JBN: – There’s a two-way relationship between audience and artist; you’re okay with giving the people what they want?

ESH: – As long as the people want to listen with open ears, then I will be giving them what they want. Even when I’m presenting fixed songs with my group Terraplane, we’re always changing the music, transforming it with improvisation or with the feeling of the moment.

JBN: – How can we get young people interested in jazz when most of the standard tunes are half a century old?

ESH: – There will always be new standard tunes and new definitions of jazz – the music should not be static. But more important, the music must be presented so that young people can hear it. This means devoting funds so that the music may be performed for audiences that are not paying a fortune for tickets. My favorite gigs are the ones that are free for the public so that people who might not normally see and hear my work are given the opportunity.

JBN: – John Coltrane said that music was his spirit. How do you understand the spirit and the meaning of life?

ESH: – The universe is infinite both in the microscopic and the macroscopic.
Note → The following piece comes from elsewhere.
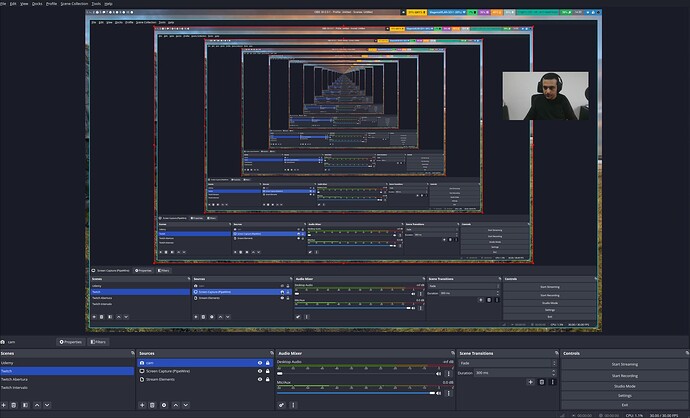Toggle visibility of Stream Elements source

point(260,379)
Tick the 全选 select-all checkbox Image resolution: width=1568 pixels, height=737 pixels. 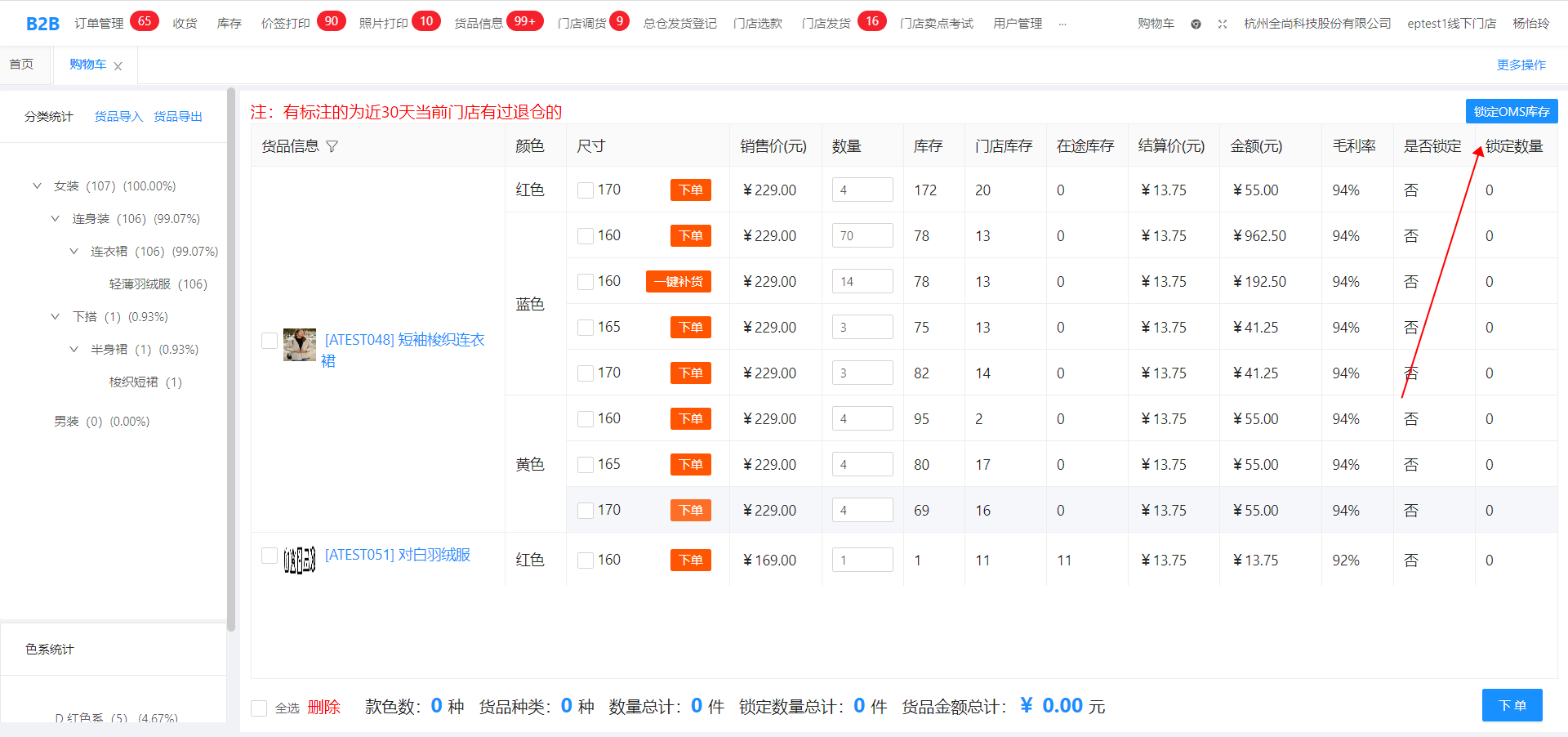click(259, 708)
I hipe to capture that notion as an underlying essence in my work.

JBN: – If you could change one thing in the musical world and it would become a reality, what would that be?

ESH: – The business of music would not be run by accounts, people who only love the bottom line i.e. $$.

JBN: – Who do you find yourself listening to these days?

ESH: – I’ve always had omnivorous tastes in music but usually only have time to enjoy listening when I’m in airplanes. Now thatI’m home from tour, in these last few days I’ve listened to Sviatslov Richter’s 1965 performance of Betthoven’s Hammerklavier Sonata, Sonny Rollins “The Complete Prestige Recordings”, and vong co guitar of Huang Phuc.

JBN: – What is the message you choose to bring through your music?

ESH: – The message is abstract but it has to do with the positive benefits of psychoacoustic chemical change.

JBN: – Let’s take a trip with a time machine, so where and why would you really wanna go?

ESH: – I would be happy to be in Paris in the 1930’s to catch Django Reinhardt and to NYC in the 1920’s to hear Duke Ellington’s “jungle band” perform.

JBN: – I have been asking you so far, now may I have a question from yourself…

ESH: – I have no real questions except for how to keep doing what I love to do. The practical realities sometimes conflict with the artistic. But I have no choice but to continue!

JBN: – So putting that all together, how are you able to harness that now?

ESH: – My work focuses at the moment on graphic notation but also opera. I have an opera in the works titled Substance, about the philosopher Baruch Spinoza, as he was the one to bridge the gap between the medieval world and the modern one.